5.      EXTRAORDINARY ITEM - WAKEFIELD TRAGEDY:
        --------------------------------------

        On December 26, 2000, a tragedy occurred at our Wakefield, Massachusetts
office, where seven employees were murdered. As a result of this tragedy, the
Wakefield office was closed during the last week of December 2000. In December
2000, we incurred expenses totaling approximately $0.5 million for items such as
legal fees, foundation costs, family and employee counselors, and property and
facility expenses.

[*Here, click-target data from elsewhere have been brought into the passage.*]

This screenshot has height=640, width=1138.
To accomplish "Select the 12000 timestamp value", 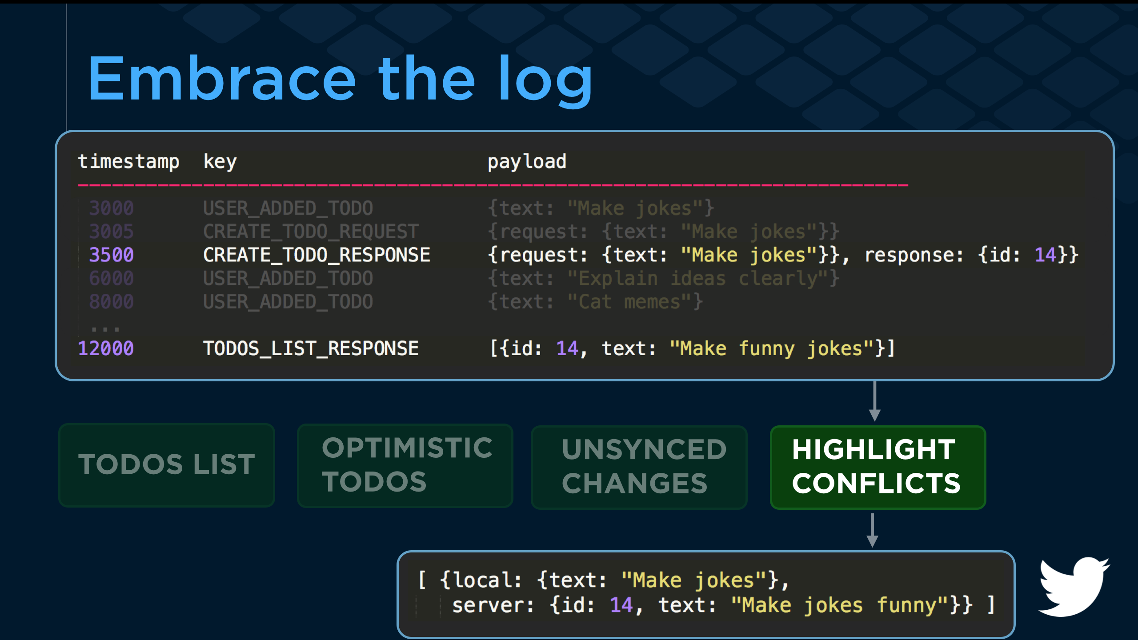I will (106, 348).
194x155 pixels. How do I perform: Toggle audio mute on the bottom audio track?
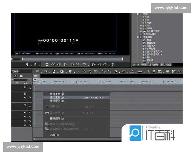click(25, 124)
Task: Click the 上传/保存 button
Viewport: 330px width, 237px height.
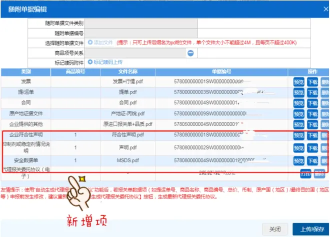Action: [310, 229]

During the three months ended March 31, 2001, we incurred an
additional $0.2 million of expenses related to this tragedy. The costs incurred
during the three months ended March 31, 2001 are presented as an extraordinary
item, net of the applicable tax effect, in the accompanying consolidated
statements of operations. The following is a summary of our accrual relating to
the tragedy, which has been included in accounts payable and other accrued
liabilities in the accompanying consolidated balance sheets:

                                                           (In Thousands)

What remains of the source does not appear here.